These are some of the words members of the Calvin community chose to describe their former professor and colleague Edna Greenway.
The two words expressed most often were faithful and encouraging.
“Edna was a shining example of a person of faith living out her vocation,” said Dianne Zandstra, a colleague and mentee of Greenway. “We all looked up to Edna.”
Greenway taught in the Spanish department at Calvin for a quarter century. While at Calvin, she developed programs for elementary- and secondary-education Spanish teachers, pioneered a program in bilingual education, and established ties between Calvin and the Hispanic people and culture. She was also involved in the creation of a program to certify teachers of English as a second language.
What she did at Calvin was impressive, but how she went about this work is what is remembered.
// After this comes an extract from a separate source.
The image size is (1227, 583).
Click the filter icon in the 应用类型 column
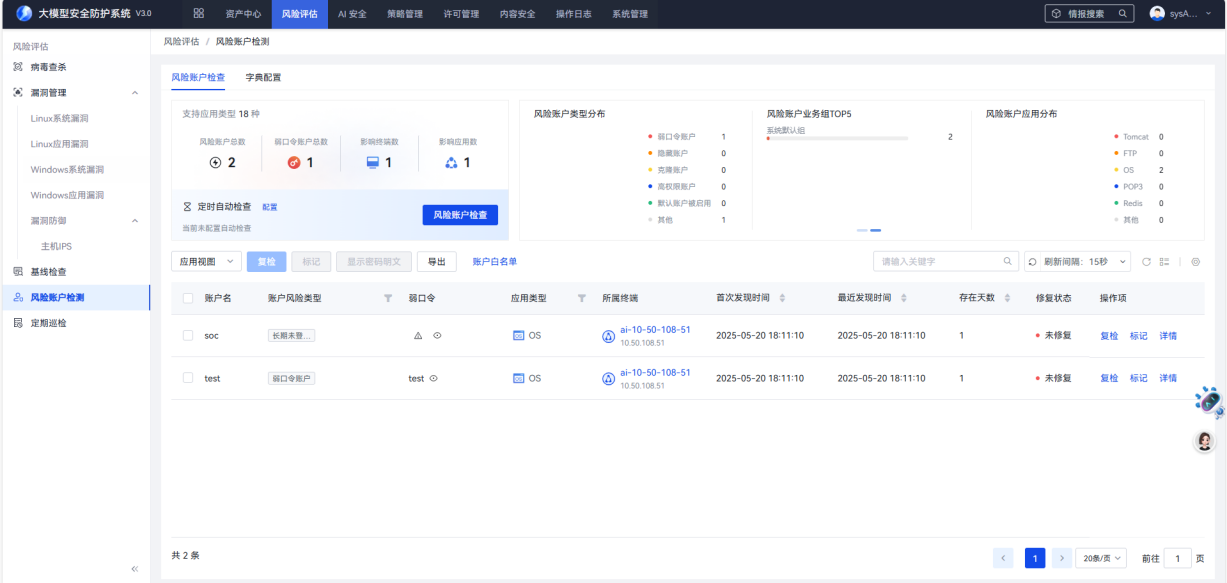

“She was faithful to her colleagues, including while she was department chair, in supporting, encouraging, and appreciating us,” said Marilyn Bierling, a longtime colleague and good friend of Greenway’s. “Her door was always open to give us advice or simply chat about what mattered to us at that moment. . . . She was a true mentor for me.”
“She was an educator at heart, willingly sharing teaching materials and ideas with colleagues,” said Marcie Pyper, a former colleague.
Greenway was also faithful to her students.
“Her relationship with her students was not contractual but rather covenantal,” said Cynthia Slagter, who knew Greenway first as her teacher at Calvin and later as a colleague. “Students understood that her care for them was rooted in her faith.”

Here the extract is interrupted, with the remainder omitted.